300'000 Quadratmeter Basler Industriegeschichte werden in den nächsten Jahren und Jahrzehnten in Wohn-, Arbeits-, Kultur- und Freiraumfläche transformiert. Unter dem Projekttitel «Klybeck plus» entwickelt der Kanton zusammen mit den Grundeigentümern Novartis und BASF das Areal zu einem neuen Stadtteil. Am Samstag präsentierten sie die Ergebnisse der Testplanung und luden die Bevölkerung zur zweiten Beteiligungsveranstaltung in der Kantine der Novartis.

Vier mit solchen Stadtplanungen vertrauten Büros wurden beauftragt, Vorschläge für eine mögliche Umgestaltung des Areals zwischen Rhein und Wiese zu unterbreiten. Dafür erhielten sie ein ganzes Pflichtenheft mit Vorgaben.

Das Team AS + P um Albert Speer aus Frankfurt am Main schlägt dabei die Erweiterung des Horburgparks mit einer Kleinmarkthalle vor. Zwischen der Verlängerung der Mauerstrasse und der Dreirosenbrücke soll ein «24-Stunden-Quartier» hin, das baulich verdichtet wird und in dem andauernd Betrieb herrscht. Der Vorschlag will dabei relativ wenig Bausubstanz erhalten und zielt auf viele Neubauten.

Ein neuer Platz fürs Kleinbasel

Im Gegensatz dazu arbeitet das Team Diener + Diener aus Basel sehr stark mit dem Bestehenden. Gebäude, wie etwa die Novartis-Kantine, die für das Quartier identitätsstiftend sind, werden belassen und in die neue Planung einbezogen. Charakterisierend ist der neue Klybeckplatz, auf dem durch verschiedene Nutzungen Leben entstehen soll.

«Das soll nicht nur ein kleiner Quartierplatz werden, sondern neben dem Messe- und dem Claraplatz der dritte grosse Platz im Kleinbasel», erklärte Kantonsbaumeister Beat Aeberhard. Die Wohnzone planen Diener + Diener vor allem entlang der Wiese mit Eintritt in die Langen Erlen. Die Mauerstrasse soll autofrei werden. Ob dies verkehrstechnisch realisierbar wäre, sei noch nicht nachgewiesen, so Aeberhard.

Der renommierte Berliner Architekturprofessor Hans Kollhoff beschränkt sich mit seinem Team auf wenige Elemente und eine Blockrandstruktur. Auch Kollhoff möchte den Horburgpark vergrössern und sieht in Richtung Rhein einen sternförmigen Platz vor, der über einen neuen Bootshafen direkt mit dem Fluss verbunden werden soll.
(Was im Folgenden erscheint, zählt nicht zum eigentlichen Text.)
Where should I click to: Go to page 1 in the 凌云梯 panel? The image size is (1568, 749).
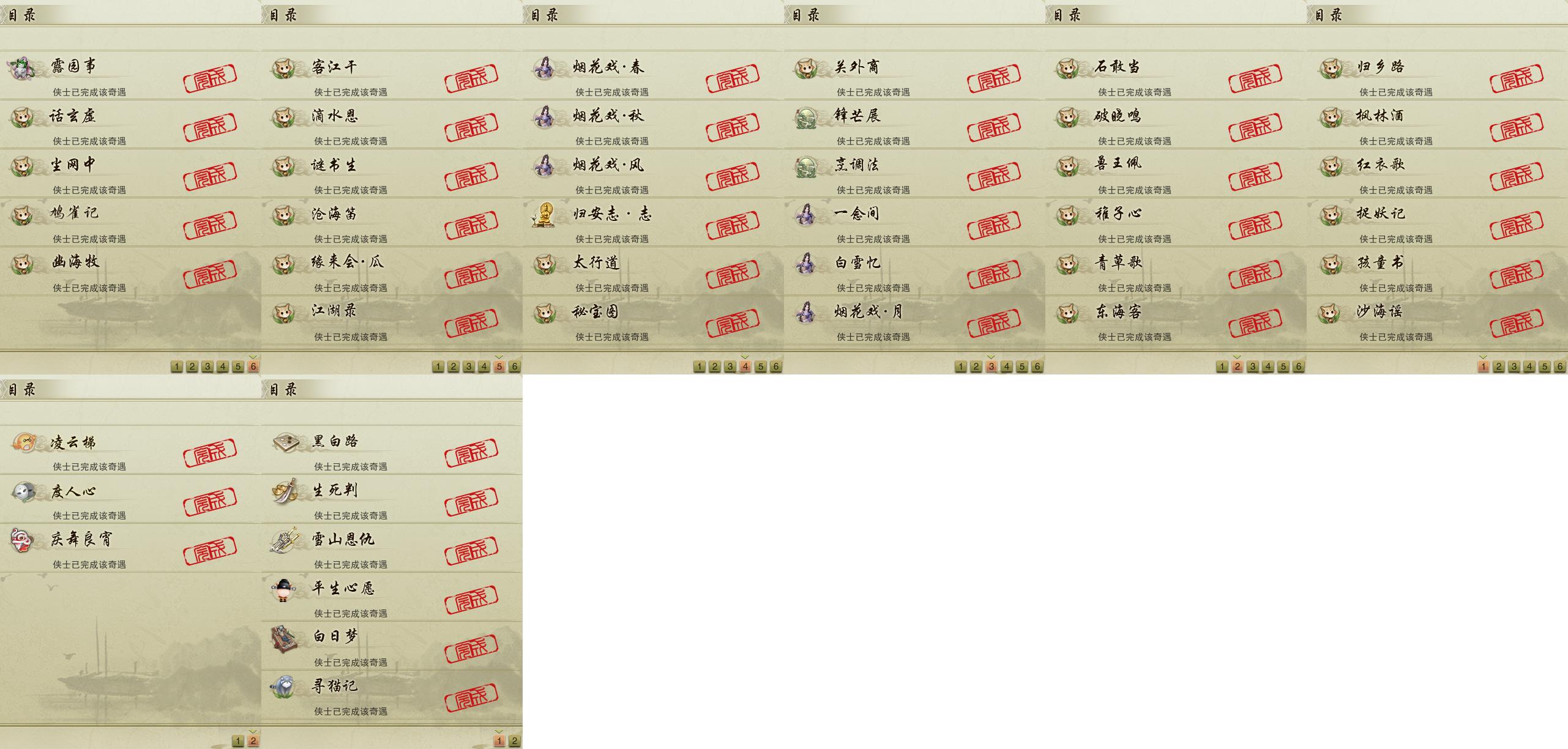237,741
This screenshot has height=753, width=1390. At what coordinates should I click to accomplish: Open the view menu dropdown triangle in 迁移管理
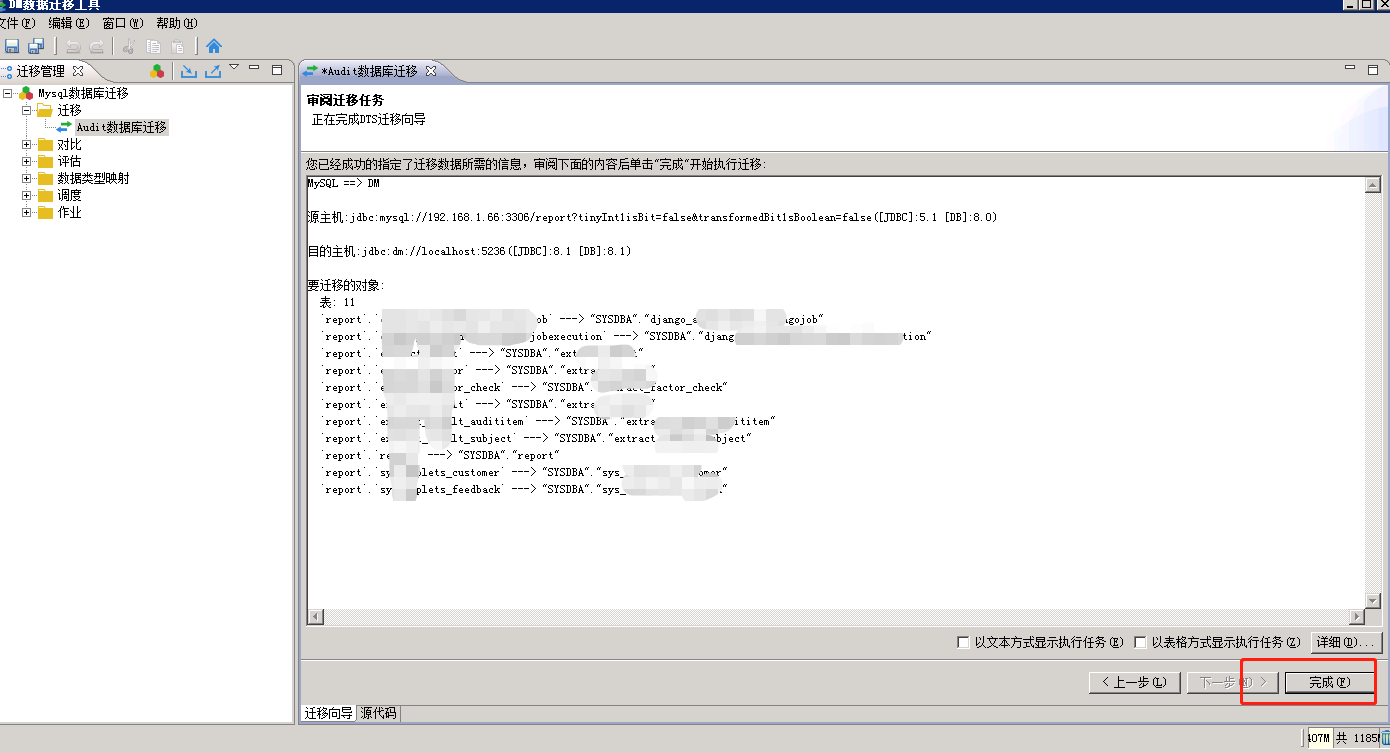coord(234,68)
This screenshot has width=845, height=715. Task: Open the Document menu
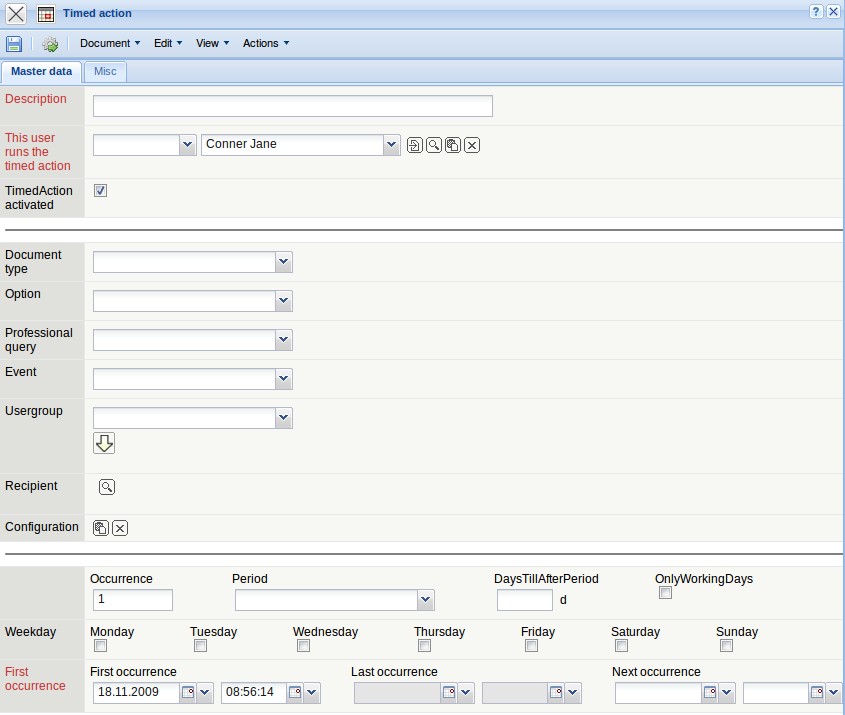[109, 44]

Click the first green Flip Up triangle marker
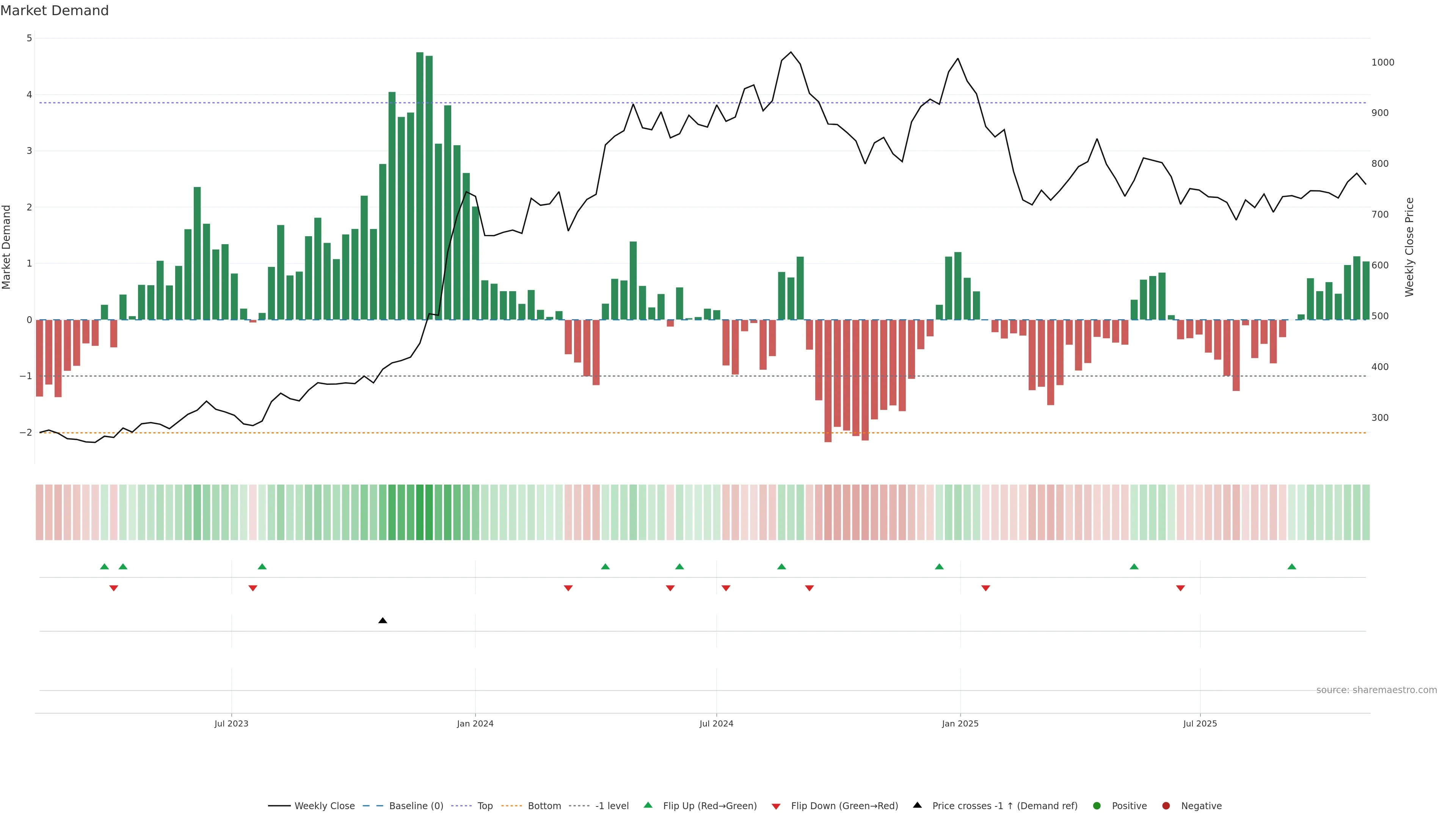click(x=105, y=566)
Das Team OMA aus Rotterdam ging mit einer ganz anderen Vorstellung an die Aufgabe heran. Es sieht für das Industrieareal eine lineare Planung vor mit verschiedenen Wohn- und Arbeitsformen in einzelnen Reihen.

Herausfordernd sei der Raum entlang der Wiese, da dieser gemäss Beat Aeberhard in Basel bisher vernachlässigt wurde. Zwischen Wiese und Rhein möchten die niederländischen Planer ein Kulturband realisieren. Eine Eventstruktur auf den Rhein hinaus soll dieses Band abschliessen.

Konkreter Zeitplan fehlt

Eine konkrete Einordnung der vier Vorschläge wollte Kantonsbaumeister Beat Aeberhard nicht vornehmen. Markus Oser, Arealentwickler bei der Novartis, stellte klar, dass die «Flughöhe», in der sich die Planung aktuell befinde, noch immer sehr hoch sei. «Es ist im Moment noch zu früh, um zu sagen, es geht in diese oder jene Richtung.»

Zudem sei noch nicht klar, wo und wie stark die Gebäude und Böden von der Chemie kontaminiert sind. Auch einen konkreten Zeitplan wollten die Vertreter des Kantons, Novartis und BASF nicht nennen. «Es gibt durchaus Potenziale und Bereiche innerhalb des Areals, die relativ schnell in Transformation gehen könnten», sagte Beat Aeberhard vorsichtig.

Als nächstes folgt die Synthesephase des Beurteilungsgremiums, zu dem unter anderem Stararchitekt Jacques Herzog gehört. Die Bevölkerung soll weiterhin eng in die Planungen einbezogen werden. Beim Beteiligungsverfahren wurde mehrfach der Wunsch laut, dass sich der Kanton um Flächen innerhalb des Areals bemüht und dabei aktiv wird.

Für die Firmen Novartis und BASF ist klar, dass die Transformation für sie als Grundeigentümer, die in die Dekontamination und den Rückbau der Industrieanlagen investieren, auch wirtschaftlich sein muss.